▶ _What this task involves_
Lines of the material that include the word "input" are to be counted; only their number should be given.

▶ _Exercise materials_
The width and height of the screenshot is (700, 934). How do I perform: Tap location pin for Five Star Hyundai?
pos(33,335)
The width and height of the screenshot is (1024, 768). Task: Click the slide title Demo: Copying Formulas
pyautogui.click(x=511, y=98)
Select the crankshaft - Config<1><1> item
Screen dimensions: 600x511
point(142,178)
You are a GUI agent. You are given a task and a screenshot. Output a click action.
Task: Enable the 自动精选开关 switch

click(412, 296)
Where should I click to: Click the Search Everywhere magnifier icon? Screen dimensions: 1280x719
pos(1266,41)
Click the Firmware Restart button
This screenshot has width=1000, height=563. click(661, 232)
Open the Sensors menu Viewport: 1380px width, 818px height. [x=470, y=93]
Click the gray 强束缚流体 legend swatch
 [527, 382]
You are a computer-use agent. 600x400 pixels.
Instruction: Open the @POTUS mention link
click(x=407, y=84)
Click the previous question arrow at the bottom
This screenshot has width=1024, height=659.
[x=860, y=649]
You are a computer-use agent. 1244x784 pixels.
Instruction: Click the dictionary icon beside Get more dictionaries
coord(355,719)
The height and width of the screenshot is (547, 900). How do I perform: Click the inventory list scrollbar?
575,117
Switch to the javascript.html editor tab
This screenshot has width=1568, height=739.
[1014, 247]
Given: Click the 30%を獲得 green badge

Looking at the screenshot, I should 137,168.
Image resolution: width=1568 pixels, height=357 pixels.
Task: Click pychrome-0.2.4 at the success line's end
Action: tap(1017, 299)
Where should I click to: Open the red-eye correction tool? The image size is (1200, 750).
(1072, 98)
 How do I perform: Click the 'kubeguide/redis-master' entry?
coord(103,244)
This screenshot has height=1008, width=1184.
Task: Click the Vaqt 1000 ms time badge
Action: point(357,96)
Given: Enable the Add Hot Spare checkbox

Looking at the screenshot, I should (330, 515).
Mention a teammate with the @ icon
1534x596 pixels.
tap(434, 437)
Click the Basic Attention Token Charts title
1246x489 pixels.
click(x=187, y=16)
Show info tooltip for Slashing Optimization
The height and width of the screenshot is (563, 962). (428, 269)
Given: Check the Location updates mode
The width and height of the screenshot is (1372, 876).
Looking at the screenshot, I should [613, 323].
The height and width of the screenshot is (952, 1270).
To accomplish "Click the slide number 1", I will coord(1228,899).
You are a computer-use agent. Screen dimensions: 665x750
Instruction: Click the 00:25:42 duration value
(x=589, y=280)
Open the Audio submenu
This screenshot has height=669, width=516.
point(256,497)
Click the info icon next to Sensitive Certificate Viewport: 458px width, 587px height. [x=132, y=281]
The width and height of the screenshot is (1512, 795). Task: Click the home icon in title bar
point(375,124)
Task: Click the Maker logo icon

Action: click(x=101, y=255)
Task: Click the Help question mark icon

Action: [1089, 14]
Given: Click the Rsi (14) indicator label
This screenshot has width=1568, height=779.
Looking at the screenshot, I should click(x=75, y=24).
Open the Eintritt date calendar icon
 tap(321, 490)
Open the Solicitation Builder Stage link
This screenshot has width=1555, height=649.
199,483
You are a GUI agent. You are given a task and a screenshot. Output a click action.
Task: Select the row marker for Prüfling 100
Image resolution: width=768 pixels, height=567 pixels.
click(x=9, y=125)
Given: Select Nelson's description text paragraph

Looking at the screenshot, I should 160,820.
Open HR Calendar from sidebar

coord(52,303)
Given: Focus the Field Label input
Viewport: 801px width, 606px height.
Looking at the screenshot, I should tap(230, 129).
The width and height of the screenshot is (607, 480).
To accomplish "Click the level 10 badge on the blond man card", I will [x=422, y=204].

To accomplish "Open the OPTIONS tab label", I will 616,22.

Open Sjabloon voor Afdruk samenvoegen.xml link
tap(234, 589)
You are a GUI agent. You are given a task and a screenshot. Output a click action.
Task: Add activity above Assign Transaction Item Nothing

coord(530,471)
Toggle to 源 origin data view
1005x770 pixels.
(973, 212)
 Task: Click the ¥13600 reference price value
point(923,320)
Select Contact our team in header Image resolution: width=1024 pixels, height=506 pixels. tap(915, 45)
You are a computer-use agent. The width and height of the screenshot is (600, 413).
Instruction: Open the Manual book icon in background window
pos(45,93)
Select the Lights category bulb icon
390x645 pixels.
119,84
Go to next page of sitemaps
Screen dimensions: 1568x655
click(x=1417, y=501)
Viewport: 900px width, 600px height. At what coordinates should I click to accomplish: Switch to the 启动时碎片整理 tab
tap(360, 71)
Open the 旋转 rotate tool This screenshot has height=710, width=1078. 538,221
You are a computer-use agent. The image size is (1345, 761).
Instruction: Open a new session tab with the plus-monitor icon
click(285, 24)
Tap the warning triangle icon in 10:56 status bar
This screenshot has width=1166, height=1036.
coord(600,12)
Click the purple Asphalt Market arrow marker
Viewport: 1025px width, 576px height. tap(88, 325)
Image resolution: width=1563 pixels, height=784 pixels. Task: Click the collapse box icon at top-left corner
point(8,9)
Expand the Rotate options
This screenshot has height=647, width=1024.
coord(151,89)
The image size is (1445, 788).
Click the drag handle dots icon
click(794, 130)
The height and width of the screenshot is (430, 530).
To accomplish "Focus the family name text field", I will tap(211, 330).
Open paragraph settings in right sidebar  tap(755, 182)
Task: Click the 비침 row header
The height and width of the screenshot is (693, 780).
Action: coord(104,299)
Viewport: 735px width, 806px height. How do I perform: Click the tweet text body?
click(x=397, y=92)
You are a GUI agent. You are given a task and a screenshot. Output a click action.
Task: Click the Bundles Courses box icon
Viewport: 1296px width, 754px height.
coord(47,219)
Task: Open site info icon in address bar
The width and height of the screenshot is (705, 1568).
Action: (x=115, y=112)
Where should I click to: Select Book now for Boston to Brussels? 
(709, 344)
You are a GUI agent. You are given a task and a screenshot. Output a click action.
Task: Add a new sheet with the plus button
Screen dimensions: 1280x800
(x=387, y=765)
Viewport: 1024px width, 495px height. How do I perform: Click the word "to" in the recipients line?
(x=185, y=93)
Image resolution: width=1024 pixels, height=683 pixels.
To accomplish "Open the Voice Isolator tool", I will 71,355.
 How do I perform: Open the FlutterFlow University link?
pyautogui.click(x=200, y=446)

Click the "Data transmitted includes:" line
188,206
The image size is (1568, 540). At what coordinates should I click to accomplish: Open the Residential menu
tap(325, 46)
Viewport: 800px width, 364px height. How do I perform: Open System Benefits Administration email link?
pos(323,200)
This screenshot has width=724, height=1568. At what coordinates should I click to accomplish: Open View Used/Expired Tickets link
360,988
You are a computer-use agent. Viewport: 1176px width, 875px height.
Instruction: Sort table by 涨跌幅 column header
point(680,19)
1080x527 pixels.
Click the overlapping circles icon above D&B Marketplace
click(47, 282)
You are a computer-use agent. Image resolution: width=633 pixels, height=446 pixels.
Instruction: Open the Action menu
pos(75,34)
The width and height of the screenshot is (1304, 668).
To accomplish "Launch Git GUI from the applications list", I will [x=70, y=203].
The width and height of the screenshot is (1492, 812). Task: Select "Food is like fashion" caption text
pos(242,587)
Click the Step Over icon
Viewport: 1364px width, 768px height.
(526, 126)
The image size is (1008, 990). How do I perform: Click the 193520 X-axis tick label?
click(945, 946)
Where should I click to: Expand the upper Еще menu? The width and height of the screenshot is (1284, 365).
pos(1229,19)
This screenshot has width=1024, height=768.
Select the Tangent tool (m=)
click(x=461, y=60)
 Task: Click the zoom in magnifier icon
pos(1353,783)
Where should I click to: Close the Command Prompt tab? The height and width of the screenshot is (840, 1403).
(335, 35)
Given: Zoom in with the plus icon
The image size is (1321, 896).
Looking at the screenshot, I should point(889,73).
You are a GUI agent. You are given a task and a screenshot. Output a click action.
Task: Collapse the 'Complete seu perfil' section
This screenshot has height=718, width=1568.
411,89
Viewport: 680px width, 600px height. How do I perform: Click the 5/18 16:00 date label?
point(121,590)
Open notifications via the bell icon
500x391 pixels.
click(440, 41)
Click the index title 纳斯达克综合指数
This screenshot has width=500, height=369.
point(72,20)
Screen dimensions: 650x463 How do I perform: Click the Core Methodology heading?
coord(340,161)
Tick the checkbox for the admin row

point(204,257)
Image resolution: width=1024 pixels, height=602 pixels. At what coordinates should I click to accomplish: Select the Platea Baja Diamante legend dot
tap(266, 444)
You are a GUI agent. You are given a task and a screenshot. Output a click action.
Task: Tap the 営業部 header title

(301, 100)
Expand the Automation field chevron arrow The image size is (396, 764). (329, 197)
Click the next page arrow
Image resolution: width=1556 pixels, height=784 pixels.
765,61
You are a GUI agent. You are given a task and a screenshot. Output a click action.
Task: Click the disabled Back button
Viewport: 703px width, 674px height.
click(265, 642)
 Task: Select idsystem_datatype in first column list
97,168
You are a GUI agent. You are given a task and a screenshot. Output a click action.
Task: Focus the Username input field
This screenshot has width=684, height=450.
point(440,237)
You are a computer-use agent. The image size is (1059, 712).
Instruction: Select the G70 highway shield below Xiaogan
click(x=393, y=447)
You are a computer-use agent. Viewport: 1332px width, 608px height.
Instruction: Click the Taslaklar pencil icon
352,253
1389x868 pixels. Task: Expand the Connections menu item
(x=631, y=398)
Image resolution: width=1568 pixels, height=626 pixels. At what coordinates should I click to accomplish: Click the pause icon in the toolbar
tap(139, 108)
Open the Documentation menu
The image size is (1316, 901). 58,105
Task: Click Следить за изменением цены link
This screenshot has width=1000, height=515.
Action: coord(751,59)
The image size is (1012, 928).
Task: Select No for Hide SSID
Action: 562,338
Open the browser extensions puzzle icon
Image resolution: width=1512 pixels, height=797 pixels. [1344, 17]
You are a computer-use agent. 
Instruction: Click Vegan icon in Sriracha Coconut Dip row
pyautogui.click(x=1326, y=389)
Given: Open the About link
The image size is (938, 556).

▶ _Exercise answer_
2